Let's assume instead that the controller balances the steady current against the melt temperature. That's probably the lowest electrical power for a
given rate of sodium production... But only for that level of insulation. If more insulation is removed the cell might run at higher current and less
sodium metal might be lost through diffusion. Or the cell might be unstable through hydrogen explosions.
If you have a good high current power supply it makes sense to use as much current as possible or you waste the value. Twice the sodium produced at 3
times the cost could still be more value in a given unit of time even though the sodium costs more.
Most people just trying the experiment will probably be unable to keep the melt with the electrolysis supply they have and all the insulation they can
throw at it. They need a method of melting the solid hydroxide at the start of the experiment anyway.
Optimising the process would probably benefit from several years of experimental results and a chemical engineering degree and would also look at
electrode wear, cell life, cost of new parts and number of deaths per ton of sodium produced.

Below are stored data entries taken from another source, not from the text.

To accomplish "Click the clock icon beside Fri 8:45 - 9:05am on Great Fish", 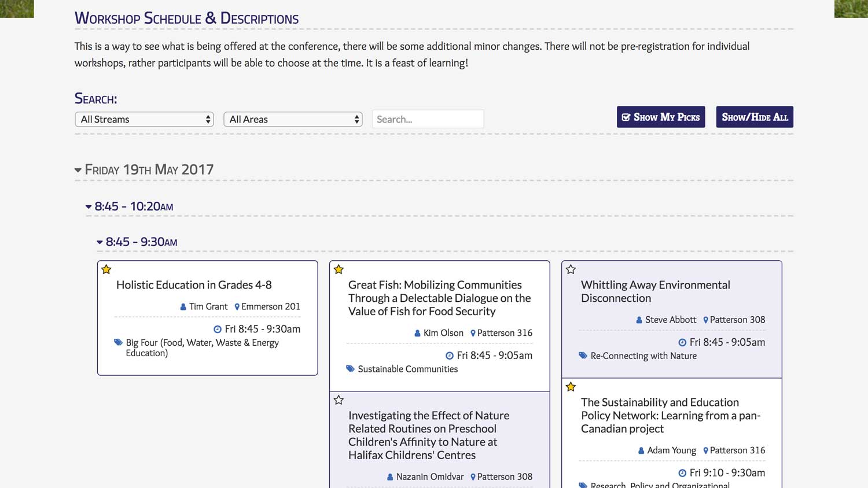I will (x=450, y=356).
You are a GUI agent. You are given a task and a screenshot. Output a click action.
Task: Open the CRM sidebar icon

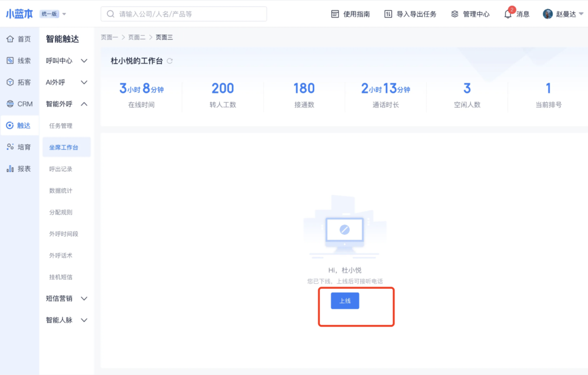(x=10, y=104)
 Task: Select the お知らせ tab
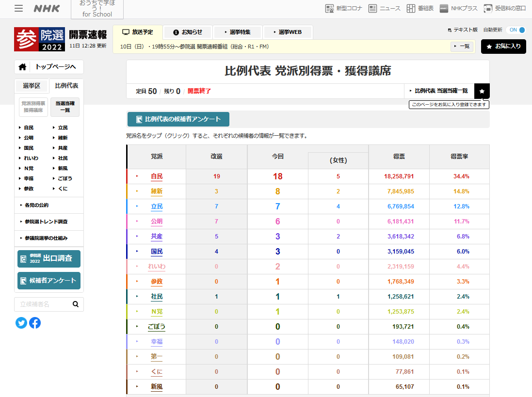188,32
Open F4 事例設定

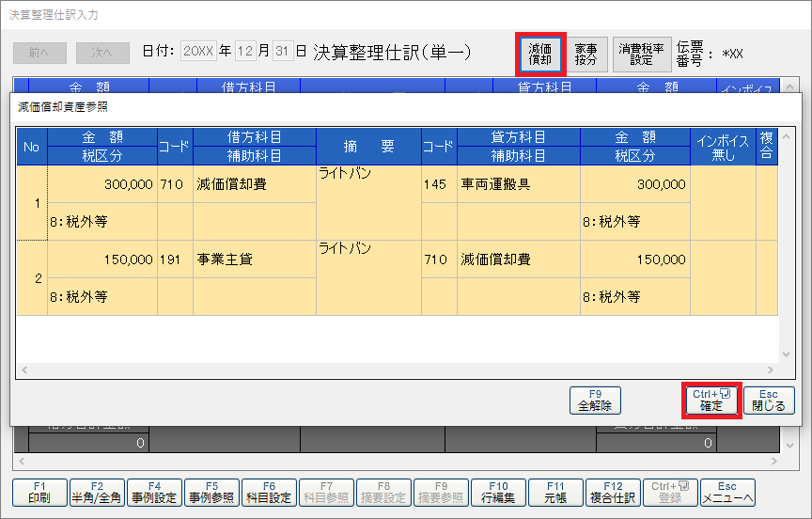tap(153, 492)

I'm starting to waffle, but my point is that it's easy to make a theoretical plan that ignores the big picture and often gets swamped by practical
problems. I succeeded in producing sodium on a small scale and failed scaling up to produce anything visible. I will probably try again knowing much
more now, but almost 2 decades on I'm not in love with going back to the fumes and sore eyes (behind goggles) bad electrical contacts and explosions
and loss of skin and everything corroding. |